The basic principles of the present disclosure have been described in connection with specific embodiments, but it should be noted that it will be understood by those skilled in the art that all or any of the steps or components of the method and apparatus of the present disclosure may be implemented in any computing device (including processors, storage media, etc.) or network of computing devices, in hardware, firmware, software, or a combination thereof, which can be implemented by those skilled in the art using their basic programming skills after reading the description of the present disclosure.

Thus, the objects of the present disclosure may also be achieved by running a program or a set of programs on any computing device. The computing device may be a general purpose device as is well known. Thus, the object of the present disclosure can also be achieved merely by providing a program product containing program code for implementing the method or apparatus. That is, such a program product also constitutes the present disclosure, and a storage medium storing such a program product also constitutes the present disclosure. It is to be understood that the storage medium may be any known storage medium or any storage medium developed in the future.

It is also noted that in the apparatus and methods of the present disclosure, it is apparent that individual components or steps may be disassembled and/or re-assembled. These decompositions and/or recombinations are to be considered equivalents of the present disclosure. Also, the steps of executing the series of processes described above may naturally be executed chronologically in the order described, but need not necessarily be executed chronologically. Some steps may be performed in parallel or independently of each other.

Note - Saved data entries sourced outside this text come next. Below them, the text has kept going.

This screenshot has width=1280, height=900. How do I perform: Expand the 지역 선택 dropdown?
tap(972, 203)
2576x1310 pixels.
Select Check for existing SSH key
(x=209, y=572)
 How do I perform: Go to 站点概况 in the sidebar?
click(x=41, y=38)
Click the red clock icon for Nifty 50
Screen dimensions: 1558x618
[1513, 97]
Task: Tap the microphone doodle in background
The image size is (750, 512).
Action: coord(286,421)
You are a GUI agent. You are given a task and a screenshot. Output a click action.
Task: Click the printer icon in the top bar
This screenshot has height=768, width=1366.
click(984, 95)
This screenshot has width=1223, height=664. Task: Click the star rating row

The above detailed description should not be construed as limiting the scope of the disclosure. Those skilled in the art will appreciate that various modifications, combinations, sub-combinations, and substitutions can occur, depending on design requirements and other factors. Any modification, equivalent replacement, and improvement made within the spirit and principle of the present disclosure should be included in the scope of protection of the present disclosure.

Claims (12)

1. A construction method of an indoor three-dimensional map comprises the following steps:

constructing a two-dimensional map of a target range containing one or more single buildings, and endowing the two-dimensional map with a unique target identifier of target map data and target attributes containing geometric information, attribute information and traffic information;

constructing a two-dimensional map of each single building in the target range, and endowing the single building map data with a unique building identifier and building attributes comprising geometric information, attribute information and traffic information;

constructing a two-dimensional map of each floor contained in each single building, and giving a unique floor identification of each floor map data and a floor attribute containing geometric information, attribute information and traffic information; and

and constructing a plurality of layer data of each of the target map data, the building map data and the floor map data, and giving a unique layer identifier of each layer data and layer attributes including geometric information, attribute information and traffic information.

2. The construction method of the indoor three-dimensional map according to claim 1, further comprising:

attributes are assigned to the target that contain a structural description that describes the organizational and topological relationships between the building/buildings in the target.

3. The construction method of the indoor three-dimensional map according to claim 1, further comprising:

building attributes are assigned that contain a structural description that describes the organization and topological relationships between the floor/floors in the building.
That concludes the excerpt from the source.